日产LEAF汽车API遭泄露 黑客可远程控制

jack

作为日本知名汽车厂商旗下的电动车系列，日产LEAF采用非安全API帮助用户查询并控制其各项车载功能——然而该API并不具备验证设定，意味着任何人都能够通过互联网连接与其加以访问。

日产LEAF这一缩写源自“领先的环保型经济家用轿车（Leading Environmentally- friendly Affordable Family car）”，同时也是目前日产旗下最受欢迎的电动车型之一。LEAF汽车提供一款可选移动应用，允许车主对其受限功能集进行确认及控制。

来自不同国家的用户发现多个未受保护的API

过去几个月以来，互不相关的用户们各自独立发现了日产LEAF所使用的API端点。

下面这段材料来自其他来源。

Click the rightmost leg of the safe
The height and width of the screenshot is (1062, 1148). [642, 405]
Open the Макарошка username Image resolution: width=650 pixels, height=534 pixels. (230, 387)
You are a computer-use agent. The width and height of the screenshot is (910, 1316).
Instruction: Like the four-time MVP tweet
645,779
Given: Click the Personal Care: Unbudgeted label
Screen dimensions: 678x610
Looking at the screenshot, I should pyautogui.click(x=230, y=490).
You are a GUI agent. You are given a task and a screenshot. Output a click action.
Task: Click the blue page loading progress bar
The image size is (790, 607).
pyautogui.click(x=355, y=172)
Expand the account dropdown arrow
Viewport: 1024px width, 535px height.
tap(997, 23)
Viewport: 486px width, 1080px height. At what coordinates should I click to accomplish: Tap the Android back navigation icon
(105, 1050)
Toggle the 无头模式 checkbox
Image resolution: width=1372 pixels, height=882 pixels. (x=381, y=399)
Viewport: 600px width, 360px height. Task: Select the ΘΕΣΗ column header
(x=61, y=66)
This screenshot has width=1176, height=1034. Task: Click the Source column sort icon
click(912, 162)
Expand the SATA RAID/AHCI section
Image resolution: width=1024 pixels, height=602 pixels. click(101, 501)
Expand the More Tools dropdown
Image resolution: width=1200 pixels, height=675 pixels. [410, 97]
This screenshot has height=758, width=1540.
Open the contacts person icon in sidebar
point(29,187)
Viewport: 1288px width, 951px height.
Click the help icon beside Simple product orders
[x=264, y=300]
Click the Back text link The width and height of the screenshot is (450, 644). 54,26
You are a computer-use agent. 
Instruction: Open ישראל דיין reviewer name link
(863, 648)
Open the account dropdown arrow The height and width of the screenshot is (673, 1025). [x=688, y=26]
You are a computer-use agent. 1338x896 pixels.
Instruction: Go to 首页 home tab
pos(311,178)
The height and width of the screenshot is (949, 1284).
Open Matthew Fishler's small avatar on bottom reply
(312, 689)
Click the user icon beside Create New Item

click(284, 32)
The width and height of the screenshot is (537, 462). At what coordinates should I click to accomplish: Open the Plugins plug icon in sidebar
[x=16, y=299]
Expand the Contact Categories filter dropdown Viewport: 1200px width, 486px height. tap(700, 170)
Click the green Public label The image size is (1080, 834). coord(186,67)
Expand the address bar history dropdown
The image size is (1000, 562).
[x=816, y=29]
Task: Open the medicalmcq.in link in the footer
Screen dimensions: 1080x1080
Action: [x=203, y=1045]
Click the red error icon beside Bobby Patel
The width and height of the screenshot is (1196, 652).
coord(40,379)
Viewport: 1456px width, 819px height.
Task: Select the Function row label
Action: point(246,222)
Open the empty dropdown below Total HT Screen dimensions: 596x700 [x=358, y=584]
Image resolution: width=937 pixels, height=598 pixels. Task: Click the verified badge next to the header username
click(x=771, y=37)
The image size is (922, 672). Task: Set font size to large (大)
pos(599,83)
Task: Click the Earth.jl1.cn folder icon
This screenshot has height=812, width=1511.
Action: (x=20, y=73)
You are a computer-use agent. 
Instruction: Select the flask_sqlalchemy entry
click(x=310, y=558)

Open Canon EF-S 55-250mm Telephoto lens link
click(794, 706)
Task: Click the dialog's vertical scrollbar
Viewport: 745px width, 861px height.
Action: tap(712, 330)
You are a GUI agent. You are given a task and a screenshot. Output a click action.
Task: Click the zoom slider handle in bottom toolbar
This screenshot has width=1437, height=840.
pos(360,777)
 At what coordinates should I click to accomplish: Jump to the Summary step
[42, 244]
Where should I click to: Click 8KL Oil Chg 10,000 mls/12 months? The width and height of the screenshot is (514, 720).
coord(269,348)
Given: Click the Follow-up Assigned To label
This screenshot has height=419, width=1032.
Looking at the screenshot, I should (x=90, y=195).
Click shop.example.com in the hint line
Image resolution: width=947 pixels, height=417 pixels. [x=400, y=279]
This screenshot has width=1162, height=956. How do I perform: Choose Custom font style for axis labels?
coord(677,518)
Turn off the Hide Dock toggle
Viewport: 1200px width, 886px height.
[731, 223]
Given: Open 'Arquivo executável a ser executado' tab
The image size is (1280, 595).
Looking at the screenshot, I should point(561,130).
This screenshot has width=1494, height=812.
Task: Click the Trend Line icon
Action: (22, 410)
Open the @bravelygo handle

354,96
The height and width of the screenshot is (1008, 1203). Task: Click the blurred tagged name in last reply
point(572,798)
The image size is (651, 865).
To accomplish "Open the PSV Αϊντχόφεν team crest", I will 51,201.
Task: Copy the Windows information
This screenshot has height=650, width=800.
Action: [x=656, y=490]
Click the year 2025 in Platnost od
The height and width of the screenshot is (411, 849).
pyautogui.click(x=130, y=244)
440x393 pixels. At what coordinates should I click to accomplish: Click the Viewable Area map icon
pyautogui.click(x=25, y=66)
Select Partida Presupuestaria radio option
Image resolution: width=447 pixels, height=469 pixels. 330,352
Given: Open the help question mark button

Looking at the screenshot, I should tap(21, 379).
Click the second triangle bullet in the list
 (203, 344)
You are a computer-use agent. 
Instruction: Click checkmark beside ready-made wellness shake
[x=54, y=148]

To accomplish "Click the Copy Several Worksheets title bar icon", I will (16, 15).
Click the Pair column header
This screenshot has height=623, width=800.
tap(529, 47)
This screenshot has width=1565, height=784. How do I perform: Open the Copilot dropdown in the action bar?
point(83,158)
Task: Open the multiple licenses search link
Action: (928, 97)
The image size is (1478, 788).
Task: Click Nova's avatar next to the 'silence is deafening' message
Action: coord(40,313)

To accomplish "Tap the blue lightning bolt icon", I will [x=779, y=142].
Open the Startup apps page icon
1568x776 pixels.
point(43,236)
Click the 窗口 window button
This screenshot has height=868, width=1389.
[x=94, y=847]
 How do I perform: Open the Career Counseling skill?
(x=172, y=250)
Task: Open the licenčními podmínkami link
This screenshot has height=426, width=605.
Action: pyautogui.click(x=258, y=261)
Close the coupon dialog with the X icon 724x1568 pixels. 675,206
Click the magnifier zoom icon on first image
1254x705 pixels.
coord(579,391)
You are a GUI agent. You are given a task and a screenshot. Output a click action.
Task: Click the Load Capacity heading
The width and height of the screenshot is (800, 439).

用户移动应用可借此发送各类命令，然而日产及其负责服务器管理的合作伙伴却并未对这些命令加以保护。

安全专家Troy Hunt近日发现Leaf配套应用程序NissanConnect存在系统BUG，允许其他任何人访问驾驶员的行车历史轨迹并扰乱车辆的供暖和空调系统，而且在攻击过程中黑客并不需要靠近车辆，只需要知道位于车辆前挡风玻璃的车辆识别号（简称VIN）就能发起攻击。

多位用户发现自己能够查看LEAF车辆的电池状态、命令其开始或者停止充电、开启/关闭空调系统甚至检索与之前行程相关的信息。

上述各项请求只需通过几项设定即可实现，攻击者可以猜测或者通过互联网获取设定方法——甚至包括本应属于私有信息的VIN。

不过日产公司还是做了件好事，即不允许通过API启动/停止车辆，或者开启/锁定车门。除此之外，该API亦不会泄露车主的个人身份信息——而仅仅提供部分车辆设定数据。

日产公司已经意识到这一问题，但目前尚未做出任何针对性声明。

第一位发现上述问题的用户来自某加拿大汽车论坛。该问题随后又被一位挪威安全研究员发现，并报告给了Have I Been Pwned？网站持有者Troy Hunt——当时他正在国内参加安全会议。

在确认该API确实缺少用户身份验证机制后，Hunt先生于今年1月23日同日产方面取得联系，并向后者报告了相关问题。

截至本文发稿之时，日产LEAF API仍然直接暴露于互联网之下，不过Hunt先生表示用户可以通过对应的门户网站关闭车辆的远程管理功能。该门户网站的具体URL取决于用户所在国家及地区。